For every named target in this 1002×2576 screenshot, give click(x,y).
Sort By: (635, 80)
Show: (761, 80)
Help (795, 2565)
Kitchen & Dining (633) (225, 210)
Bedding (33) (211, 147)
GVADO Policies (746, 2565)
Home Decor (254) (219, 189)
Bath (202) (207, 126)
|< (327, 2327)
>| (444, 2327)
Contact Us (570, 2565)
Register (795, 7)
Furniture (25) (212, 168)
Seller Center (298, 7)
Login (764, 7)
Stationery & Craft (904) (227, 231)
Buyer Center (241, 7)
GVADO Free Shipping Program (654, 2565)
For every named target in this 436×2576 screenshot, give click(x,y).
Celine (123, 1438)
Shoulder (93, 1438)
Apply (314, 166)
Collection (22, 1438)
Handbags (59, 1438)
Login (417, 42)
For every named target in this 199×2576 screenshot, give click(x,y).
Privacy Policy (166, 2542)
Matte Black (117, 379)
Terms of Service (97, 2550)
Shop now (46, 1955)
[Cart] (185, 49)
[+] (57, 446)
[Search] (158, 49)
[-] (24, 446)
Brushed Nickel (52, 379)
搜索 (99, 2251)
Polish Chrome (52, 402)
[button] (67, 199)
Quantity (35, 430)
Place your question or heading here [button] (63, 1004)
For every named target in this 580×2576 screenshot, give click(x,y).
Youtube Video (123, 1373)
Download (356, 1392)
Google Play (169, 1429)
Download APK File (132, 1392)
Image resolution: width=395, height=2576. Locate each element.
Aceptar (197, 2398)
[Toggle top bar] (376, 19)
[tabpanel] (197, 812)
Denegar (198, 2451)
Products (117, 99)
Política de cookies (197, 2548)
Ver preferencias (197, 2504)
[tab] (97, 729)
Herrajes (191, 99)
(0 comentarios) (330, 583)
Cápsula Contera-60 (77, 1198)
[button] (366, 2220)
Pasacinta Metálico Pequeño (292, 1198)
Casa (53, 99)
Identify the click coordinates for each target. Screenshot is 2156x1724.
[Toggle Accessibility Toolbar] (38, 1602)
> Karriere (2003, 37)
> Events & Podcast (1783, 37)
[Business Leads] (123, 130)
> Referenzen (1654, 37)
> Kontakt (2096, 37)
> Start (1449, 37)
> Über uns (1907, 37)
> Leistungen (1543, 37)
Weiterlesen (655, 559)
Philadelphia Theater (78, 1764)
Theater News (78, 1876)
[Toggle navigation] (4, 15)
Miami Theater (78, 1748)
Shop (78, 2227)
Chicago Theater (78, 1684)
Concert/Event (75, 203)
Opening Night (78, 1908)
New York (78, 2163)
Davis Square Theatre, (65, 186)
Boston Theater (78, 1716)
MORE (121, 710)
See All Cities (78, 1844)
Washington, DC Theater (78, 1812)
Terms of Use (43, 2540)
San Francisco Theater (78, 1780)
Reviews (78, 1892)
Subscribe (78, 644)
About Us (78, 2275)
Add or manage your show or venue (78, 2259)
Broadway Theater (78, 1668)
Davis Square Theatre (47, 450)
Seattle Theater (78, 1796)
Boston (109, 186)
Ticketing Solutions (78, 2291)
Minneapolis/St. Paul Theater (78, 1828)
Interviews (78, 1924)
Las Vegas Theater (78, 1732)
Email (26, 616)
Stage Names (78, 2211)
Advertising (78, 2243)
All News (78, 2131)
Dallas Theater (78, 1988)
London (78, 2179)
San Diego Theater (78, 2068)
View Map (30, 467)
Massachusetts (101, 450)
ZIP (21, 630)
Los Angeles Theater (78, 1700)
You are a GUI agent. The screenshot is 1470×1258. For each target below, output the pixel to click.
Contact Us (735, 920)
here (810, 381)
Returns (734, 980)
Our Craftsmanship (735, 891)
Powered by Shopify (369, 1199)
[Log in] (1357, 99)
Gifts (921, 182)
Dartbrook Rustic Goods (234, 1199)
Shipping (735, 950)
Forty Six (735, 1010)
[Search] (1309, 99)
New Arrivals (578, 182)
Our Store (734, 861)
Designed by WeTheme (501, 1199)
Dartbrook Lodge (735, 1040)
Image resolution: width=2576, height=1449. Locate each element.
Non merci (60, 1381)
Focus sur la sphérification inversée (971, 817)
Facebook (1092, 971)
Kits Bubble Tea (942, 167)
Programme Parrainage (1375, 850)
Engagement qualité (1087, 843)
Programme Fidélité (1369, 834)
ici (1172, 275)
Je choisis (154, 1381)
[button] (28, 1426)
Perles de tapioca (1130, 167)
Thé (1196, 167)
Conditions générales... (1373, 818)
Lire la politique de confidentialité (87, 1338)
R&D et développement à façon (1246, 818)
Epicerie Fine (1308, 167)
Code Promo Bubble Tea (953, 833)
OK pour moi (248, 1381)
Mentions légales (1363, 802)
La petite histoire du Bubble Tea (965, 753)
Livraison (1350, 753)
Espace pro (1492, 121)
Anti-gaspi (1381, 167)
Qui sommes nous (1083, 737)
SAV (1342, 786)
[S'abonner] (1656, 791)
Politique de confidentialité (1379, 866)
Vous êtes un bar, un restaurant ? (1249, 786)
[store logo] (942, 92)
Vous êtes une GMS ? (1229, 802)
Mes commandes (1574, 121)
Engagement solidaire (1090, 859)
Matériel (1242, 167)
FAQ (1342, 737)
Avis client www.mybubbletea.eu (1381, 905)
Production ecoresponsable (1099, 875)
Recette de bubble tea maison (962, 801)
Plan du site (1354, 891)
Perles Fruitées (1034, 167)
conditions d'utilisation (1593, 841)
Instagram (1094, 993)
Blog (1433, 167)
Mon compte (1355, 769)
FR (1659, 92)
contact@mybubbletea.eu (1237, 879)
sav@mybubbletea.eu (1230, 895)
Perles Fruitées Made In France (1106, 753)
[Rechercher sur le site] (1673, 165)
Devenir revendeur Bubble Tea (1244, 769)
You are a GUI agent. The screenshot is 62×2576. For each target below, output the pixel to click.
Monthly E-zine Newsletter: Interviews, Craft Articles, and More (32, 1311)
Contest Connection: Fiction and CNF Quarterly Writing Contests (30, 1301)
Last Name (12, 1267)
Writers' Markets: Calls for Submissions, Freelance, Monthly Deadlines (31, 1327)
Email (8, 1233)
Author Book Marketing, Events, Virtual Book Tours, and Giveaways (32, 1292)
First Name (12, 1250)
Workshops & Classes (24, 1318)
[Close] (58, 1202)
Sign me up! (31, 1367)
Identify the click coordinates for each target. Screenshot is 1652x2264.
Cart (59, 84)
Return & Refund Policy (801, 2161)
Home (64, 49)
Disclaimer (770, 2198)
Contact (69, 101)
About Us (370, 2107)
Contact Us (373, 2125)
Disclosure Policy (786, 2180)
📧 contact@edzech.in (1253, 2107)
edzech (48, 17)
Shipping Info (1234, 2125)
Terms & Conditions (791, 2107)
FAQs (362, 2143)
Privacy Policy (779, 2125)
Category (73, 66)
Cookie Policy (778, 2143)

● ● ● ● ● ● ●

> What is needed
Please transcribe the data shown above in full, exactly as it stands.

> Response to the exercise
For every named target in this 1002×2576 screenshot, give click(x,y).
Sort By: (635, 80)
Show: (761, 80)
Help (795, 2565)
Kitchen & Dining (633) (225, 210)
Bedding (33) (211, 147)
GVADO Policies (746, 2565)
Home Decor (254) (219, 189)
Bath (202) (207, 126)
|< (327, 2327)
>| (444, 2327)
Contact Us (570, 2565)
Register (795, 7)
Furniture (25) (212, 168)
Seller Center (298, 7)
Login (764, 7)
Stationery & Craft (904) (227, 231)
Buyer Center (241, 7)
GVADO Free Shipping Program (654, 2565)
For every named target in this 436×2576 screenshot, give click(x,y).
Celine (123, 1438)
Shoulder (93, 1438)
Apply (314, 166)
Collection (22, 1438)
Handbags (59, 1438)
Login (417, 42)
For every named target in this 199×2576 screenshot, give click(x,y).
Privacy Policy (166, 2542)
Matte Black (117, 379)
Terms of Service (97, 2550)
Shop now (46, 1955)
[Cart] (185, 49)
[+] (57, 446)
[Search] (158, 49)
[-] (24, 446)
Brushed Nickel (52, 379)
搜索 (99, 2251)
Polish Chrome (52, 402)
[button] (67, 199)
Quantity (35, 430)
Place your question or heading here [button] (63, 1004)
For every named target in this 580×2576 screenshot, give click(x,y).
Youtube Video (123, 1373)
Download (356, 1392)
Google Play (169, 1429)
Download APK File (132, 1392)
Image resolution: width=395, height=2576. Locate each element.
Aceptar (197, 2398)
[Toggle top bar] (376, 19)
[tabpanel] (197, 812)
Denegar (198, 2451)
Products (117, 99)
Política de cookies (197, 2548)
Ver preferencias (197, 2504)
[tab] (97, 729)
Herrajes (191, 99)
(0 comentarios) (330, 583)
Cápsula Contera-60 (77, 1198)
[button] (366, 2220)
Pasacinta Metálico Pequeño (292, 1198)
Casa (53, 99)
Identify the click coordinates for each target. Screenshot is 2156x1724.
[Toggle Accessibility Toolbar] (38, 1602)
> Karriere (2003, 37)
> Events & Podcast (1783, 37)
[Business Leads] (123, 130)
> Referenzen (1654, 37)
> Kontakt (2096, 37)
> Start (1449, 37)
> Über uns (1907, 37)
> Leistungen (1543, 37)
Weiterlesen (655, 559)
Philadelphia Theater (78, 1764)
Theater News (78, 1876)
[Toggle navigation] (4, 15)
Miami Theater (78, 1748)
Shop (78, 2227)
Chicago Theater (78, 1684)
Concert/Event (75, 203)
Opening Night (78, 1908)
New York (78, 2163)
Davis Square Theatre, (65, 186)
Boston Theater (78, 1716)
MORE (121, 710)
See All Cities (78, 1844)
Washington, DC Theater (78, 1812)
Terms of Use (43, 2540)
San Francisco Theater (78, 1780)
Reviews (78, 1892)
Subscribe (78, 644)
About Us (78, 2275)
Add or manage your show or venue (78, 2259)
Broadway Theater (78, 1668)
Davis Square Theatre (47, 450)
Seattle Theater (78, 1796)
Boston (109, 186)
Ticketing Solutions (78, 2291)
Minneapolis/St. Paul Theater (78, 1828)
Interviews (78, 1924)
Las Vegas Theater (78, 1732)
Email (26, 616)
Stage Names (78, 2211)
Advertising (78, 2243)
All News (78, 2131)
Dallas Theater (78, 1988)
London (78, 2179)
San Diego Theater (78, 2068)
View Map (30, 467)
Massachusetts (101, 450)
ZIP (21, 630)
Los Angeles Theater (78, 1700)
You are a GUI agent. The screenshot is 1470×1258. For each target below, output the pixel to click.
Contact Us (735, 920)
here (810, 381)
Returns (734, 980)
Our Craftsmanship (735, 891)
Powered by Shopify (369, 1199)
[Log in] (1357, 99)
Gifts (921, 182)
Dartbrook Rustic Goods (234, 1199)
Shipping (735, 950)
Forty Six (735, 1010)
[Search] (1309, 99)
New Arrivals (578, 182)
Our Store (734, 861)
Designed by WeTheme (501, 1199)
Dartbrook Lodge (735, 1040)
Image resolution: width=2576, height=1449. Locate each element.
Non merci (60, 1381)
Focus sur la sphérification inversée (971, 817)
Facebook (1092, 971)
Kits Bubble Tea (942, 167)
Programme Parrainage (1375, 850)
Engagement qualité (1087, 843)
Programme Fidélité (1369, 834)
ici (1172, 275)
Je choisis (154, 1381)
[button] (28, 1426)
Perles de tapioca (1130, 167)
Thé (1196, 167)
Conditions générales... (1373, 818)
Lire la politique de confidentialité (87, 1338)
R&D et développement à façon (1246, 818)
Epicerie Fine (1308, 167)
Code Promo Bubble Tea (953, 833)
OK pour moi (248, 1381)
Mentions légales (1363, 802)
La petite histoire du Bubble Tea (965, 753)
Livraison (1350, 753)
Espace pro (1492, 121)
Anti-gaspi (1381, 167)
Qui sommes nous (1083, 737)
SAV (1342, 786)
[S'abonner] (1656, 791)
Politique de confidentialité (1379, 866)
Vous êtes un bar, un restaurant ? (1249, 786)
[store logo] (942, 92)
Vous êtes une GMS ? (1229, 802)
Mes commandes (1574, 121)
Engagement solidaire (1090, 859)
Matériel (1242, 167)
FAQ (1342, 737)
Avis client www.mybubbletea.eu (1381, 905)
Production ecoresponsable (1099, 875)
Recette de bubble tea maison (962, 801)
Plan du site (1354, 891)
Perles Fruitées (1034, 167)
conditions d'utilisation (1593, 841)
Instagram (1094, 993)
Blog (1433, 167)
Mon compte (1355, 769)
FR (1659, 92)
contact@mybubbletea.eu (1237, 879)
sav@mybubbletea.eu (1230, 895)
Perles Fruitées Made In France (1106, 753)
[Rechercher sur le site] (1673, 165)
Devenir revendeur Bubble Tea (1244, 769)
You are a GUI agent. The screenshot is 62×2576. For each target below, output the pixel to click.
Monthly E-zine Newsletter: Interviews, Craft Articles, and More (32, 1311)
Contest Connection: Fiction and CNF Quarterly Writing Contests (30, 1301)
Last Name (12, 1267)
Writers' Markets: Calls for Submissions, Freelance, Monthly Deadlines (31, 1327)
Email (8, 1233)
Author Book Marketing, Events, Virtual Book Tours, and Giveaways (32, 1292)
First Name (12, 1250)
Workshops & Classes (24, 1318)
[Close] (58, 1202)
Sign me up! (31, 1367)
Identify the click coordinates for each target. Screenshot is 1652x2264.
Cart (59, 84)
Return & Refund Policy (801, 2161)
Home (64, 49)
Disclaimer (770, 2198)
Contact (69, 101)
About Us (370, 2107)
Contact Us (373, 2125)
Disclosure Policy (786, 2180)
📧 contact@edzech.in (1253, 2107)
edzech (48, 17)
Shipping Info (1234, 2125)
Terms & Conditions (791, 2107)
FAQs (362, 2143)
Privacy Policy (779, 2125)
Category (73, 66)
Cookie Policy (778, 2143)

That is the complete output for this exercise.